All face recognition result of described two field picture to be identified are screened, obtains the final recognition result of the facial image occurred in described target video.
The method that embodiment of the present disclosure provides and device can comprise following beneficial effect:
(1) in one embodiment, Face datection is carried out by the detection frame treated in processing target video, the facial image in detection and localization frame; The tracking frame treated in processing target video by the face information obtained based on detection again carries out face tracking, determines it is comprised face information in tracking frame; The detection frame and tracking frame that include face information are extracted from target video, and based on the model of cognition obtained in advance, recognition of face is carried out to the two field picture to be identified extracted, and recognition result is screened, obtain final face recognition result.Thus achieve final face recognition result shown to user, with to point out in user video there is the information of performer, the method effectively improves recognition of face efficiency.
(2) in another embodiment, detect frame and tracking frame by being divided into by target video, wherein, detecting frame is after carrying out predetermined interval division to target video, the frame corresponding to each division points; Tracking frame is that in target video, removing detects the frame of video outside frame.Thus comprehensive facial image location is carried out to target video, providing data to be identified as much as possible for identifying, improving the accuracy identified.
(3) in another embodiment, mode to the extraction of the two field picture including facial image in target video can be taked below: by order in chronological sequence, Face datection is carried out to the current detection frame in target video, obtain the facial image comprised in current detection frame, and demarcate with face; Again face corresponding for current detection frame mark is identified with the face obtained and compare, the face newly increased mark is stored, obtains face to be tracked mark; Whether the face mark to be tracked according to having stored carries out face tracking to current detection frame and the next tracking frame detected between frame, determine to comprise in tracking frame to identify corresponding facial image with face to be tracked; Upgrading next detection frame is again current detection frame, returns the step performing and the current detection frame in target video is carried out to Face datection.Thus the sequencing occurred with each frame in target video carries out detecting or following the tracks of frame by frame, make the location screening process of facial image simple, quick, improve the efficiency of facial image location screening.

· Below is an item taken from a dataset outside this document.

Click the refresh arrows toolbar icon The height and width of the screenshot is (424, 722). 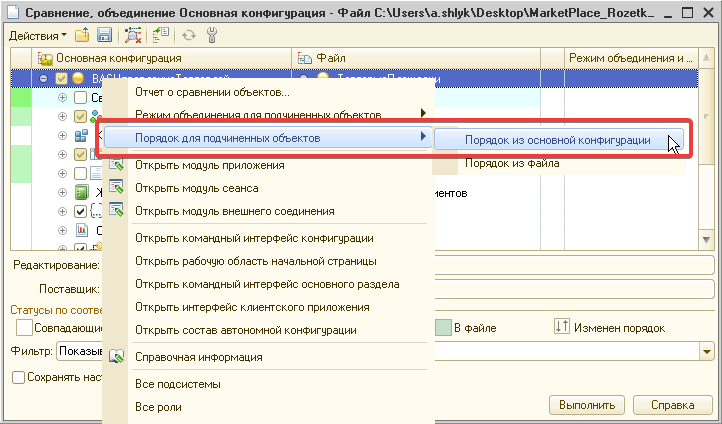tap(188, 35)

(4) in another embodiment, mode below can be taked: Face datection is carried out to all detection frames in target video, obtains the detection data of the facial image comprised in all detection frames to the extraction of the two field picture including facial image in target video; Detection packet contains: all people face corresponding with all detection frames identifies; According to all people's face mark, face tracking is carried out to tracking frame, determines whether to comprise in tracking frame to identify corresponding facial image with all people's face.Thus according to from all detecting the face identification information oriented in frame, facial image tracking is carried out to all tracking frames, facial image as much as possible can be oriented from target video, for follow-up identifying provides data to be identified as much as possible, contribute to improving the accuracy identified.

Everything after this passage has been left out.